Further in the Talmud the rabbis make sure that if a Jew “owned” a slave they had to be Jewish. Men had to be circumcised. Men and women had to be given Shabbat off. (Of course this is even part of the Ten Responsibilities.). Thus there really wasn’t an economic advantage in slave “ownership”. In truth you didn’t “own” a slave. Instead these deterrents to slavery remind all of us that human beings are not to be owned like animals but we are according to Jewish tradition created in the Divine image.
And this is precisely the point that tells us this piece of Torah is trying to help us as a people repudiate slavery and make it unappealing as way to achieve economic equity.
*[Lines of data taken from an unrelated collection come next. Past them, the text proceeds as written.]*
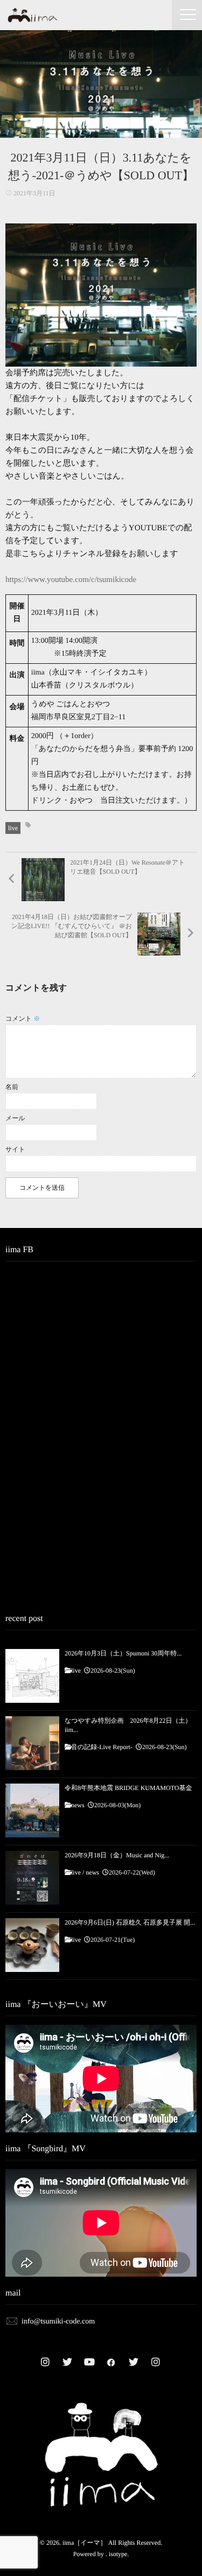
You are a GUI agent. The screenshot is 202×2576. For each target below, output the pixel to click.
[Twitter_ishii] (134, 2362)
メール (15, 1118)
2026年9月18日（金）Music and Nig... (117, 1855)
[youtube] (89, 2362)
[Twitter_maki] (67, 2362)
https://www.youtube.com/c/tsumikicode (70, 579)
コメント (22, 1018)
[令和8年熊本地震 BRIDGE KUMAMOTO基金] (32, 1810)
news (78, 1805)
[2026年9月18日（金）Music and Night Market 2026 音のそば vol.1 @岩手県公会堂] (32, 1878)
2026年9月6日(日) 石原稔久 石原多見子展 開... (130, 1922)
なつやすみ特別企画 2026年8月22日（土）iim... (128, 1725)
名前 (11, 1087)
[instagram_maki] (45, 2362)
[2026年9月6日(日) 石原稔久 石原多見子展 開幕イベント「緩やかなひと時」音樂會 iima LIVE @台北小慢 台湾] (32, 1945)
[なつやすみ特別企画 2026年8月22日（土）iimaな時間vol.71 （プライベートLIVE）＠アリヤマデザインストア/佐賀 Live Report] (32, 1743)
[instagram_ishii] (156, 2362)
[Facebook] (111, 2362)
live (13, 828)
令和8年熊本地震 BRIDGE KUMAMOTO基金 (128, 1788)
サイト (15, 1149)
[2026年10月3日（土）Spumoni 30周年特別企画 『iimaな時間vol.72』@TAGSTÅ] (32, 1676)
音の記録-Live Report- (102, 1747)
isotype (118, 2554)
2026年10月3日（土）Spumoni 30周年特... (123, 1653)
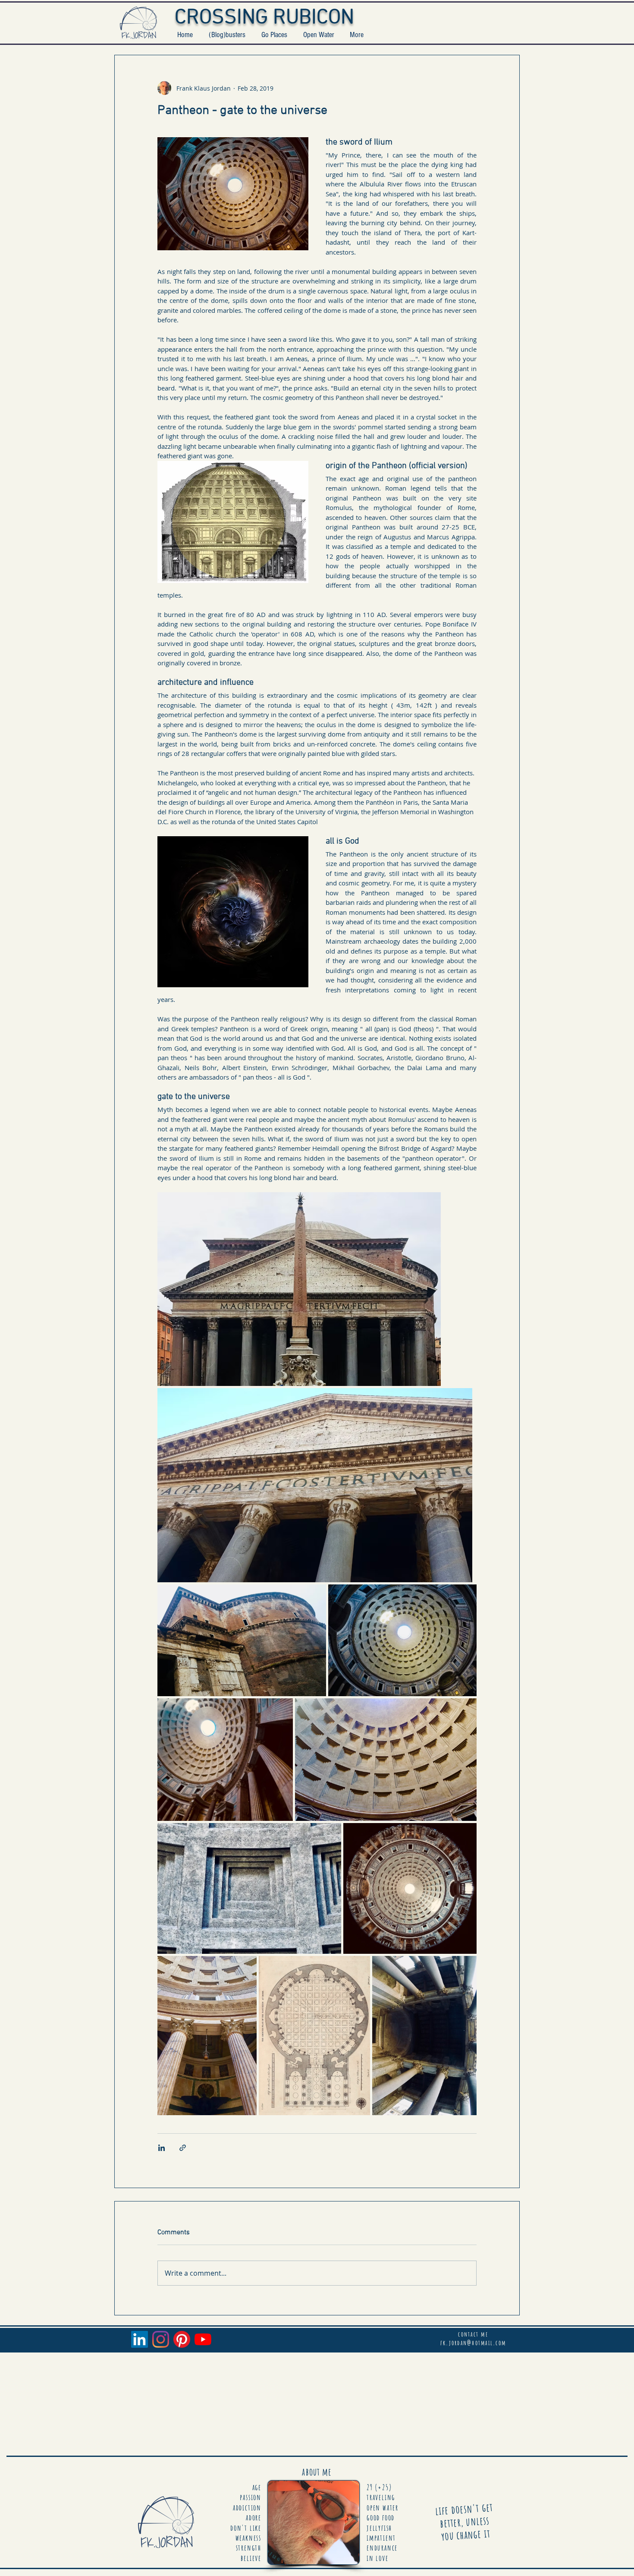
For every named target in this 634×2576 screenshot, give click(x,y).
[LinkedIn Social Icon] (139, 2339)
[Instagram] (160, 2339)
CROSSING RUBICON (264, 18)
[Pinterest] (181, 2339)
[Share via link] (183, 2148)
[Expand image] (299, 1289)
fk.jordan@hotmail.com (473, 2343)
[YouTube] (203, 2339)
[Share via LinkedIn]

During the Civil War of the United States many used the Bible to justify slave ownership. Just like today people use the Bible to justify their homophobia and ill treatment of gay men and lesbians. But in truth they don’t do a careful and nuanced reading of the biblical text that is really required. And this example about slavery is an important example that we should use our brains, insight, and common sense when reading the Torah and not check it at the door.